Campus ITIL Deployment Considerations

Although ITIL is heavily used in for-profit organizations (especially in Europe and Asia), it has great value to higher education. Because campus IT operations often evolve as a collection of disparate elements rather than as a planned out, top-down organization, a framework for inter-unit collaboration – such as ITIL – is needed. Bear in mind that for the greatest gain, ITIL must be deployed in a manner that ensures a sane and sensible adoption in the campus environment. Therefore, an implementation that makes use of the following tips is more likely to take root and grow in campus cultures:

Map out how the ITIL integration will happen in your IT environment. The ITIL framework should never be implemented in a haphazard manner. Careful thought is required to avoid putting in place an unworkable process that creates far less coordination than the homegrown processes already in use. Think through how ITIL will work best in your IT department. If necessary, hire a knowledgeable consultant to introduce you and your staff to ITIL and to help determine where it fits your environment.

Avoid a "cookie cutter" approach. ITIL best practices should be customized and adjusted for individual implementation in each IT unit. There is little sense in adopting a cookie-cutter approach that forces each unit into a predefined ITIL format. This is not likely to work and goes against the intent of ITIL. The point here is not to force-feed ITIL to your organization. As the saying goes, “If it's not broke, don't fix it.”

Take ITIL one step at a time and prioritize best practices. You don't need to adopt every practice that ITIL recommends. Some guidelines in ITIL's five books may not be required or even necessary for your IT organization. And even if you decide to implement all that the ITIL books have to offer, you will want to prioritize each best practice.

At UCSF, each ITIL best practice was considered in terms of its relevance and order of implementation. We evaluated ITIL best practices to see if they were immediately relevant and, if not, they were placed further down the priority list. For example, because incident management requires effective change management, we adopted ITIL change management before we implemented incident management.

Measure the success (or lack of it) of the ITIL implementation. Keep in mind that simply adopting new ways of doing things in and of itself does not guarantee success. Be sure to measure customer satisfaction before you begin implementation of ITIL, during the process of implementation and again afterward. This will let you know whether your ITIL implementation is making a difference from your customers' point of view. Improvements don't occur overnight. Therefore, be sure to allow sufficient time after the ITIL adoption to ensure that the improvements have had an opportunity to take hold.

Manage the cultural change of ITIL adoption. ITIL represents change, but not change for change's sake. The process improvement that ITIL offers requires a culture change. Be sure to check in with the management and staff of your organization to determine how ITIL is working for them.

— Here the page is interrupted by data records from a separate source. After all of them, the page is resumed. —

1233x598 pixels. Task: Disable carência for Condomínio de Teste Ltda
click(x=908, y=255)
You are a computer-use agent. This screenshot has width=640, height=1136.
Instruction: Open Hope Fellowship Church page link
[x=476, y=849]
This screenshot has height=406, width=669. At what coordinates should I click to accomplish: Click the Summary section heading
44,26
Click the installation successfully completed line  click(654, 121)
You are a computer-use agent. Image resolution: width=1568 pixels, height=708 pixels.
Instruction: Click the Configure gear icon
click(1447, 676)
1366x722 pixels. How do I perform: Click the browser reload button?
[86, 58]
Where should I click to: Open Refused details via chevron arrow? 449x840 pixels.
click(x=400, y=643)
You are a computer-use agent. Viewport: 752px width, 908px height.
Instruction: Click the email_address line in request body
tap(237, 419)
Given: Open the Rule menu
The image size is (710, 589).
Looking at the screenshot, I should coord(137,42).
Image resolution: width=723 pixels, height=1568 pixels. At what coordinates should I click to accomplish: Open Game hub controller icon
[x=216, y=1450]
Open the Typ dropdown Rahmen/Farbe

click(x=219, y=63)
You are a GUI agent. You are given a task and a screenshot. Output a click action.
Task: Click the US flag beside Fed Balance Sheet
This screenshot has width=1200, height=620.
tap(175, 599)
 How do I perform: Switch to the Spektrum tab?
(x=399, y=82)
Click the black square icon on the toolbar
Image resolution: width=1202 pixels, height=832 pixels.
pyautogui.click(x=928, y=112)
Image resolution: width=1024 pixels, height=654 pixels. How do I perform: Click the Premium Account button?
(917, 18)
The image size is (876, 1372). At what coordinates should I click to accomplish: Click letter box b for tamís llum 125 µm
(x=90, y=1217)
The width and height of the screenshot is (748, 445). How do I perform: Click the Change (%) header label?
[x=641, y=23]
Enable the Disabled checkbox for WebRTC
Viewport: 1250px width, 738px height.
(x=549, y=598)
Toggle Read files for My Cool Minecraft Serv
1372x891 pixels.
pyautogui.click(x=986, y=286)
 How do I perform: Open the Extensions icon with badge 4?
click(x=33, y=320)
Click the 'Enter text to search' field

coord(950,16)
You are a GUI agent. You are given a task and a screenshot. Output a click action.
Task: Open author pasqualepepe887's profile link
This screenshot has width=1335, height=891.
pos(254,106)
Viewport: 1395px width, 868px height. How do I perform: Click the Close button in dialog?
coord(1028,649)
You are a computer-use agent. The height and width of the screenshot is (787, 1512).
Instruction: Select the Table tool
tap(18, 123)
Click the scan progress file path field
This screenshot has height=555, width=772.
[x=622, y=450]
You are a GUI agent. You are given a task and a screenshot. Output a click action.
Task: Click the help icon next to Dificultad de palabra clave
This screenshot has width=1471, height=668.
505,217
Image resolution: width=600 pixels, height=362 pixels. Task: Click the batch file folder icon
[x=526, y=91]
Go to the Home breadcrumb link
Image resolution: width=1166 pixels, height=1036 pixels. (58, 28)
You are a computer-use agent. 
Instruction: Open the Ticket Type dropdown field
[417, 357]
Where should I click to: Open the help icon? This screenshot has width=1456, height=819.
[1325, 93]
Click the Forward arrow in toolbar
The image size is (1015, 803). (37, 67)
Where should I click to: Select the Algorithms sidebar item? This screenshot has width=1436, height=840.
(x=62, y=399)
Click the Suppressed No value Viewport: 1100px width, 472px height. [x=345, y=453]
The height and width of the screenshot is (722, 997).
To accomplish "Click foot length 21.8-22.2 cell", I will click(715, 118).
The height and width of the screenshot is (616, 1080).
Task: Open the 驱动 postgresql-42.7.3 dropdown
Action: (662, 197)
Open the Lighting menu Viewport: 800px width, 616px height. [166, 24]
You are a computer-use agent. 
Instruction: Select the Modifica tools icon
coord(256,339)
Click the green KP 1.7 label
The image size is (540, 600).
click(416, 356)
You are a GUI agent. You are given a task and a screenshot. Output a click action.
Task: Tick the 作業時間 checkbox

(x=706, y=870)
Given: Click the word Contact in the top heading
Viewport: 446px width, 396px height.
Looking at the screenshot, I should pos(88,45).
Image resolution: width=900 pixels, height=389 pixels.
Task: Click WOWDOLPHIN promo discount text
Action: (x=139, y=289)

Keep in mind that ITIL is a means to an end and not an end in itself. Adopt ITIL because you want to see improvement in your campus IT customer service. Don't adopt ITIL because it's trendy. While change is inevitable and is the desired outcome of ITIL, change for its own sake is never a good thing.

In U.S., ITIL Lags in Practice

It's worth noting that, for whatever reason, ITIL is more popular in Europe and Asia than it is in North America. It's hard to say whether this is a cultural difference or simply a lag on the part of U.S. and Canadian organizations to adopt ITIL. What can be said, however, is that several major North American companies have begun to deploy ITIL successfully. Still, there is a wide gap between considering and adopting ITIL in the United States. According to a 2008 survey by IT solutions consultant Dimension Data, nearly 60 percent of the U.S. CIOs polled confirmed that they are considering ITIL, but fewer than 10 percent said they considered themselves true ITIL practitioners. Sadly, these numbers don't appear to have changed much in 2010.